Un grand nombre d’idéalisations - positives - s’expriment dans le monde du travail. Pascal Ughetto1 se penche sur celle de notre temps : « l’ère de l’auto-organisation », sous-titre de son ouvrage Organiser l’Autonomie au travail. Il y observe la renaissance sans fin des multiples prescriptions sous les traits du désir d’auto-organisation : entreprise libérée, mode agile, scrub lean, voire même par la demande de travail collaboratif.
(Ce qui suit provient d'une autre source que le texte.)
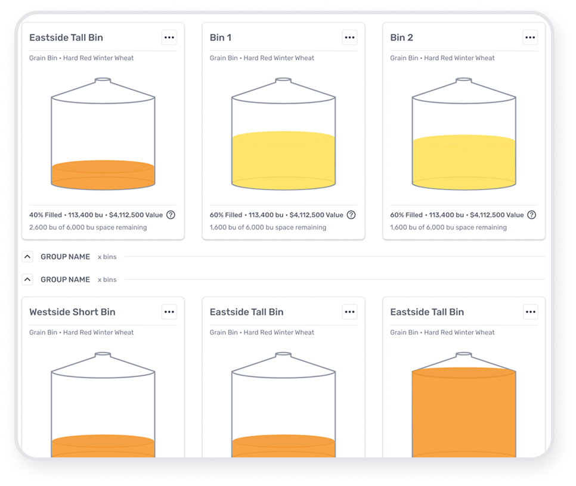This screenshot has width=576, height=486.
Task: Select the Westside Short Bin title
Action: 72,312
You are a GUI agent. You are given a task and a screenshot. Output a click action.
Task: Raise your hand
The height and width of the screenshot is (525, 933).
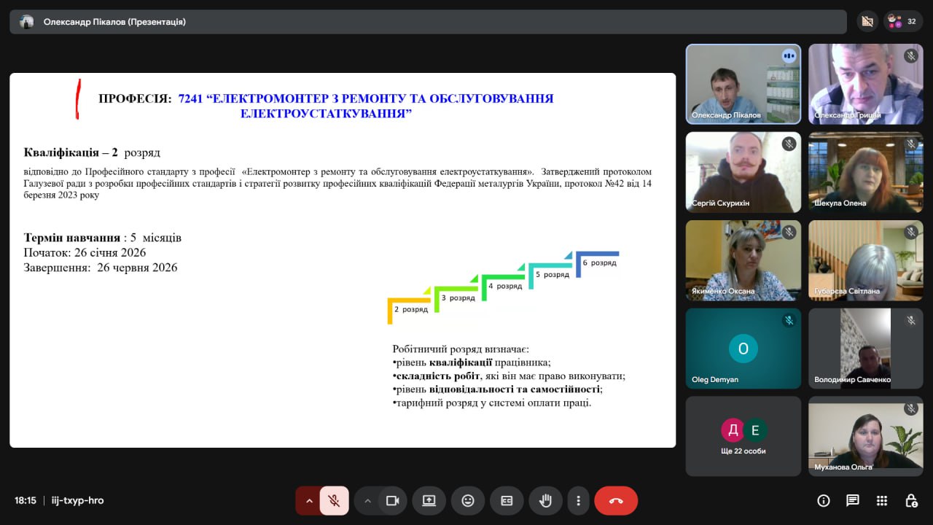(x=545, y=501)

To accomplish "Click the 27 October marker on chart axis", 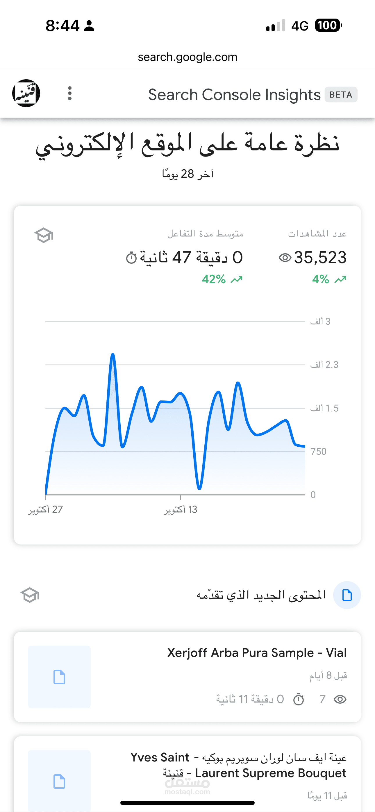I will (x=45, y=509).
L’ambivalence est le propre du management.

Pascal Ughetto est un sociologue « in vivo », il connaît les acteurs de l’entreprise, et sans être un sociologue engagé, se pose à leur « chevet » : son objet est moins de se livrer au nième pronostic sur le travail du futur dessiné à trop gros traits, que de se poser « à l’échelle du travailleur confronté aux tâches à mener à bien ». Et dans ce projet, il ne s’arrête pas à l’observation, comme tant de sociologues qui décrivent les positions irréconciliables des acteurs du monde du travail (sont-ce les sociologues « en même temps » ?).

Le travail de Pascal Ughetto est utile et efficace pour les acteurs de l’entreprise car il passe au rayon X les thèses managériales : quelles sont leurs intentions ? Quelles sont les représentations qu’elles engagent ? Comment sont-elles mises en œuvre ? Quels sont les impacts réels sur le travail ? Quelles conséquences sur les fonctions des cadres ? En insistant sur l’ambivalence des nouvelles organisations de travail, Pascal Ughetto développe une sociologie efficace, à base « d’à moins que » : La révolution du travail ? A moins qu’« à trop pronostiquer en quoi le travail consistera, on risque de promouvoir un certain modèle de représentation du travail que l’on veut alternatif, mais dont la description parait assez expéditive ». Plus qu’une prospective sur « le nouveau monde du travail » d’autant angoissante pour certains qu’ils observent l’enthousiasme des autres, l’œuvre utile, pour des observateurs ou acteurs du monde du travail - syndicalistes, universitaires ou RH - sera davantage de se pencher par exemple sur le contenu de l’activité du travailleur nomade. Quelles sont les compétences requises ? Quelles sont les relations avec les autres acteurs de l’entreprise ? Quelle fonction et responsabilité endosse le salarié ?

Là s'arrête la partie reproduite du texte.